**WORK ORDER**
The entries are to be repeated exactly, with all pictures omitted.

[Opening MATERIAL SHOWN section]

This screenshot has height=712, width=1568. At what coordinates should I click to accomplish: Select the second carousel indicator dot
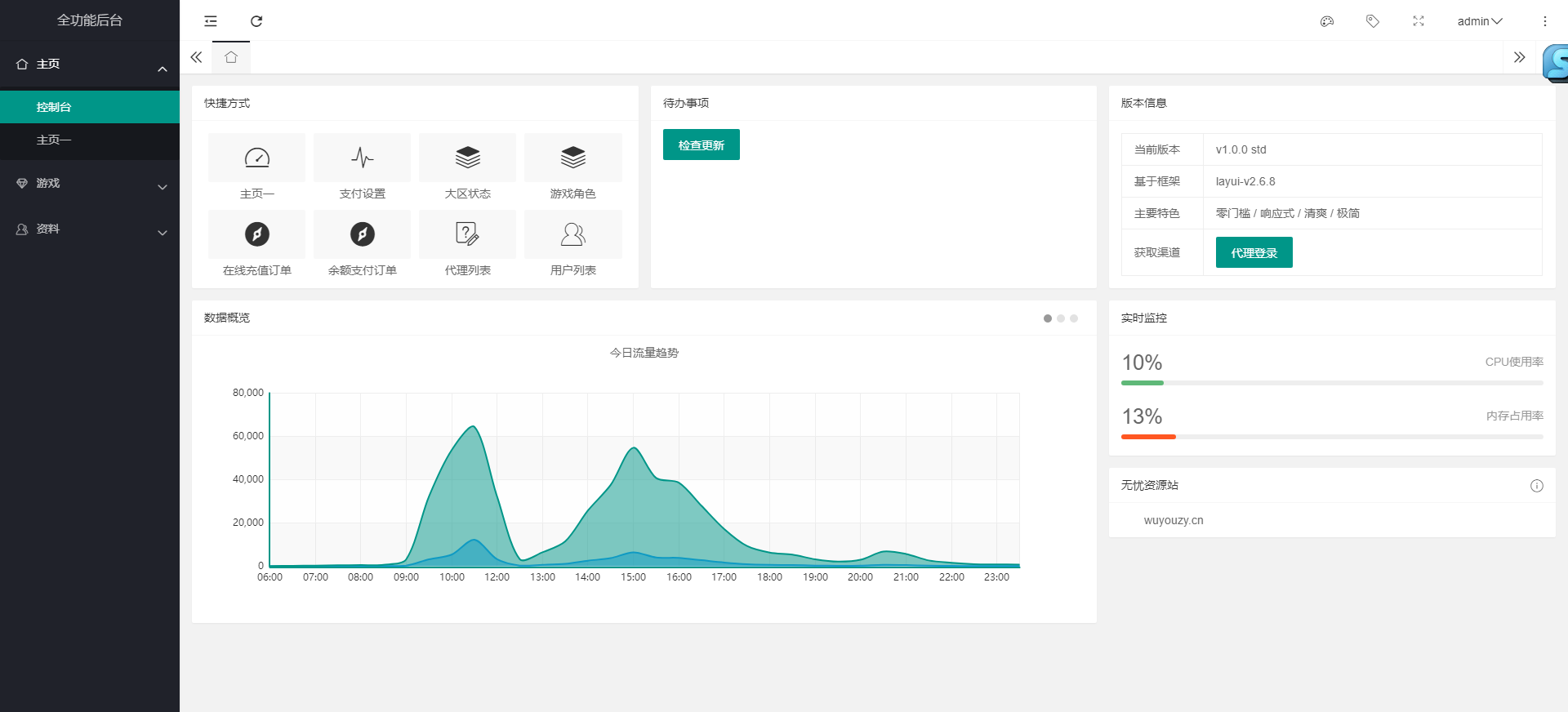tap(1061, 318)
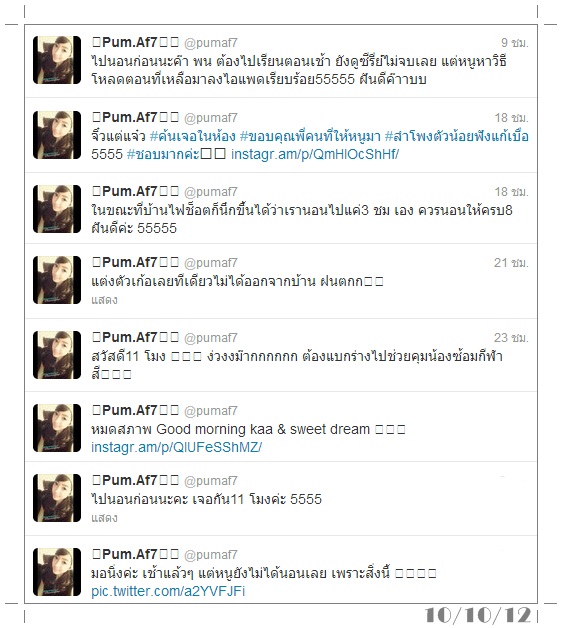Open profile picture of the 9 ชม. tweet
Image resolution: width=562 pixels, height=628 pixels.
tap(57, 60)
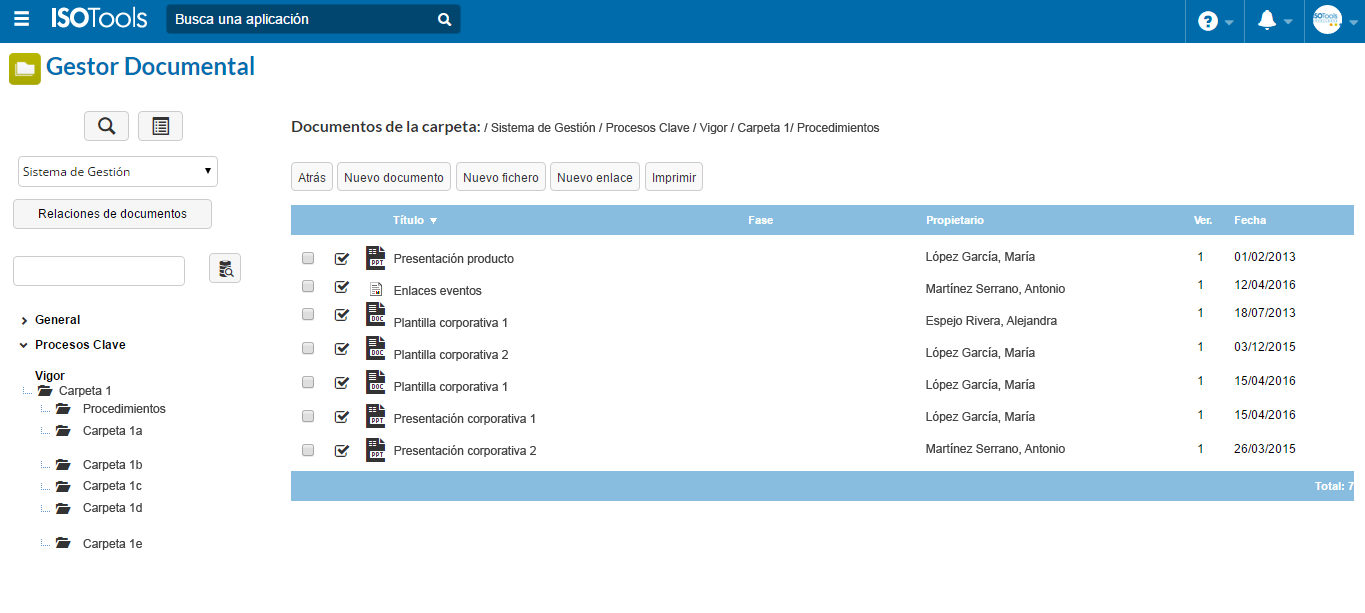Screen dimensions: 1365x613
Task: Uncheck the checked box for Presentación corporativa 2
Action: (342, 450)
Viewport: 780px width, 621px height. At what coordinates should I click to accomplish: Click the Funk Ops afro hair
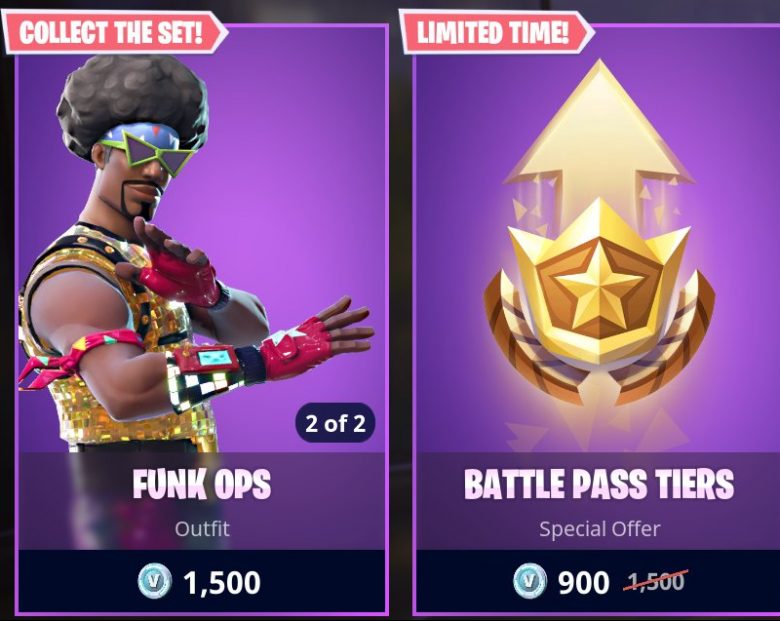click(132, 102)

[Closing MATERIAL SHOWN section]

**ANSWER SECTION**
This screenshot has height=712, width=1568. At what coordinates should I click to accomplish: Select the second carousel indicator dot
tap(1061, 318)
Open profile picture of the 9 ชม. tweet
Image resolution: width=562 pixels, height=628 pixels.
tap(57, 60)
Screen dimensions: 1365x613
Task: Uncheck the checked box for Presentación corporativa 2
Action: (342, 450)
Viewport: 780px width, 621px height. At what coordinates should I click to accomplish: Click the Funk Ops afro hair
click(132, 102)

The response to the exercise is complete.